A victim should never be discouraged from seeking emotional support through therapy or counselling before a criminal trial. The CPS has released comprehensive guidance on this topic: https://www.cps.gov.uk/legal-guidance/therapy-provision-therapy-vulnerable-or-intimidated-adult-witnesses. The guidance encourages the provision of any therapy that a victim or witness may need pre-trial, and lays out the strict criteria which needs to be met for evidence obtained from therapy sessions to be admissible in court.

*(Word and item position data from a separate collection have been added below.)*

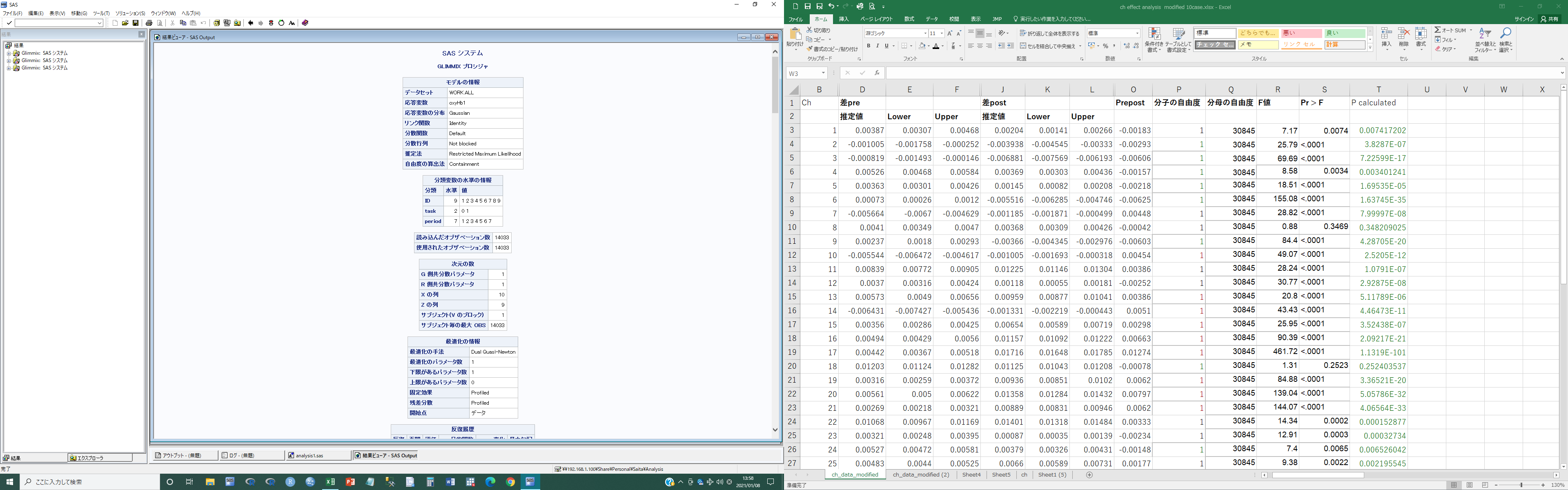This screenshot has width=1568, height=490.
Task: Click the SAS Print icon
Action: [x=149, y=23]
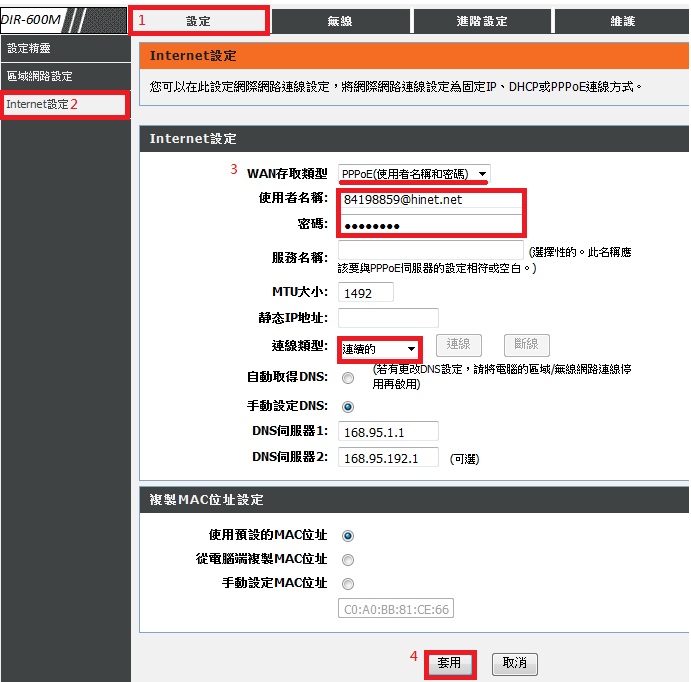
Task: Click the 套用 button
Action: [449, 663]
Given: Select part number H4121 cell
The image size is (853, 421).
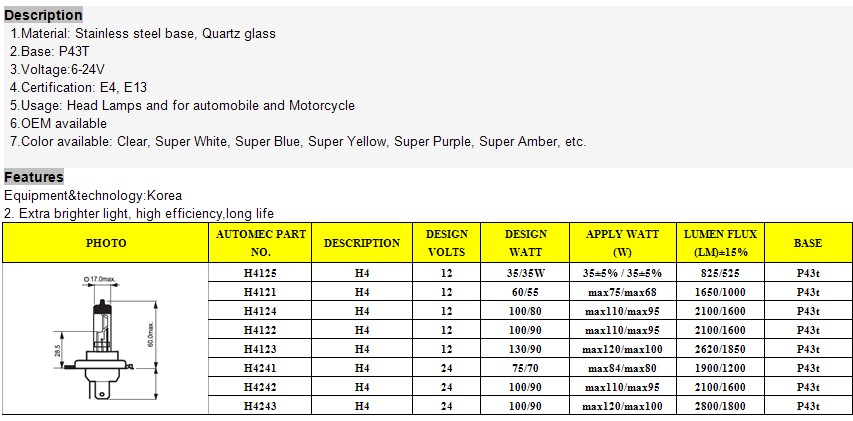Looking at the screenshot, I should (260, 292).
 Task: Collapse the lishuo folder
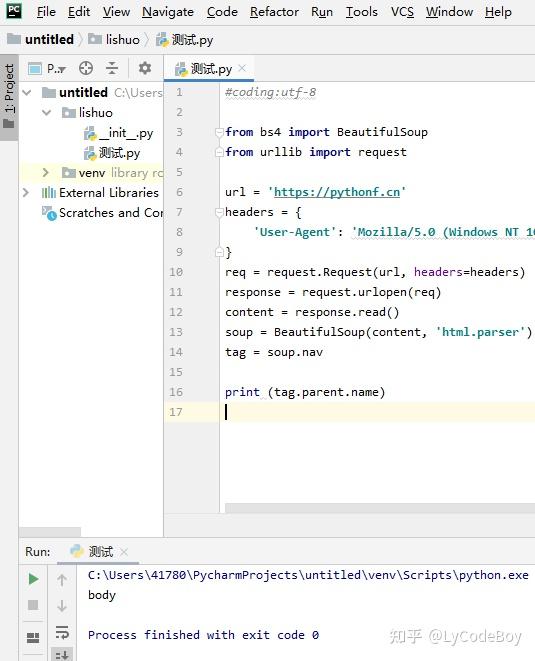[47, 113]
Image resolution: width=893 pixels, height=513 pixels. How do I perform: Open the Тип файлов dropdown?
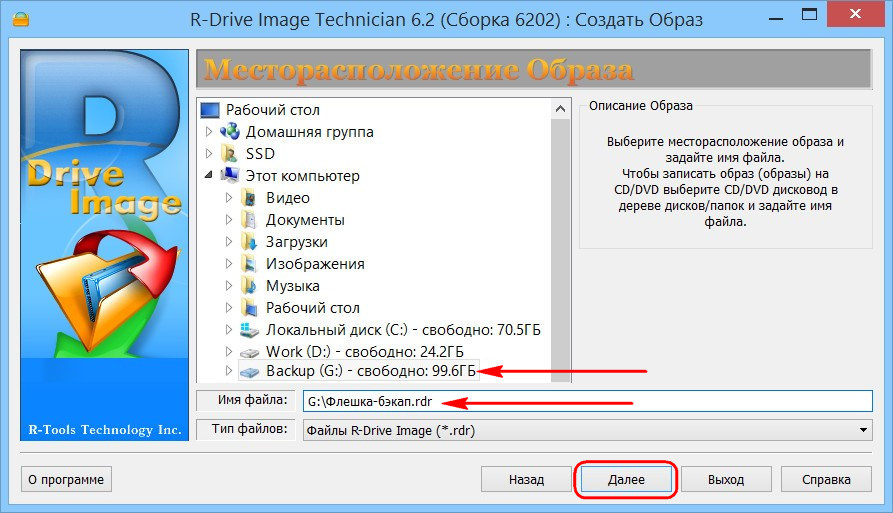863,430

It is widely recognised that maintaining trust is central to the provision of therapy, and as a result access to a victim's counselling notes would not be permitted unless the court directly allows it. In deciding this, the court will consider any views given by the defence and prosecution and will only order the disclosure of the material if there are real grounds to believe that the evidence could affect the outcome of the case. Those aspects of the therapy that have no material relevance to criminal proceedings should not be disclosed, and even relevant evidence may be excluded if it is considered to be prejudicial.
The launch of the cross-government Victims Strategy outlines the Government's commitment to launching new guidance on pre-trial therapy, and existing CPS guidance makes it clear that victims should never be discouraged from seeking such support.